Direction
Please pick out every line in the records below that contains the word "resolution". Case matters.

•••

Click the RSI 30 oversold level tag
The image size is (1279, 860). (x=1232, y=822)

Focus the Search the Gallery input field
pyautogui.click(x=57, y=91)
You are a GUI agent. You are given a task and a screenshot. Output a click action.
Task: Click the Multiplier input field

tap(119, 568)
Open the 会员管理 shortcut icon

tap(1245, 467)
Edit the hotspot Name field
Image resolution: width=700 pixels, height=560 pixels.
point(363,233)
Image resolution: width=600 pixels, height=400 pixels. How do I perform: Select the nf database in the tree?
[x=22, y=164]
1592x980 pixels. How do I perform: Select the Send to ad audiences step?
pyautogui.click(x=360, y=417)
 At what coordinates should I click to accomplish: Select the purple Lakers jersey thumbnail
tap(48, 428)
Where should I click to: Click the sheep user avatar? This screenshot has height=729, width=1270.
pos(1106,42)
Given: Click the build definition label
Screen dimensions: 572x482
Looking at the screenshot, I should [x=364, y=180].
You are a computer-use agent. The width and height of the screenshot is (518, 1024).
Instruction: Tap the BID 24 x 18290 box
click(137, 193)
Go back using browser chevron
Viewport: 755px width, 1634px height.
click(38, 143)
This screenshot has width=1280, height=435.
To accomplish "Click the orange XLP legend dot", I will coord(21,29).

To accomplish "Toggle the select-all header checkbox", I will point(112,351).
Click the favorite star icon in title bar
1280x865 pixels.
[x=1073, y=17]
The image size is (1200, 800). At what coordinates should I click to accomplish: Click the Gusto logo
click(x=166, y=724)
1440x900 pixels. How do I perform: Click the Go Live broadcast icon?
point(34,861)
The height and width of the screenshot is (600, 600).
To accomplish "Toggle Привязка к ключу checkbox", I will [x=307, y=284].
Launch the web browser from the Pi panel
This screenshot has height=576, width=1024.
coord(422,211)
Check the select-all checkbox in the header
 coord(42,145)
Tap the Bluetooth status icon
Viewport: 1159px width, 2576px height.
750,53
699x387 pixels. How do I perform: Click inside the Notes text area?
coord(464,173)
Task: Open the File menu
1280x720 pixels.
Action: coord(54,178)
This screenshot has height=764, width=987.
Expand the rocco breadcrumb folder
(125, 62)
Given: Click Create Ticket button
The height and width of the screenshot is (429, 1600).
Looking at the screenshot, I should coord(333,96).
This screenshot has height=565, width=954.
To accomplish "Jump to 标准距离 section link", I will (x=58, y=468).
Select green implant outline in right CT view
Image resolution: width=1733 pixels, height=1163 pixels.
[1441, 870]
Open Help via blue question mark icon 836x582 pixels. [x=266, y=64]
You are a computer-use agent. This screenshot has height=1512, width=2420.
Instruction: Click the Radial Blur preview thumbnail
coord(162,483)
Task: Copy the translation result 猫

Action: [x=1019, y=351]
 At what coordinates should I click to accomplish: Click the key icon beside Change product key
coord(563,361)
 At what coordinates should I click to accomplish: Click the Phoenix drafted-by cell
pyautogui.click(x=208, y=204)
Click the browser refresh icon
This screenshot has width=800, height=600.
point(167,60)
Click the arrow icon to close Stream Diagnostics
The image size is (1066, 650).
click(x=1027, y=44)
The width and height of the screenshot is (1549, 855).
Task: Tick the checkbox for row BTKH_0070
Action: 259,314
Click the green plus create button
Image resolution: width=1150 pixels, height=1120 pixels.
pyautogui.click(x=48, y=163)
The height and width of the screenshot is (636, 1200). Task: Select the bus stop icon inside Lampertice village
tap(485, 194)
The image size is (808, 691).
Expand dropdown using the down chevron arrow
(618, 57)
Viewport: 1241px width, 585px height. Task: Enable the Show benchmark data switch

•••

Written answer
Image resolution: width=700 pixels, height=560 pixels.
Image resolution: width=600 pixels, height=400 pixels. How do I perform: Select the nf database in the tree?
Image resolution: width=1733 pixels, height=1163 pixels.
Image resolution: width=1150 pixels, height=1120 pixels.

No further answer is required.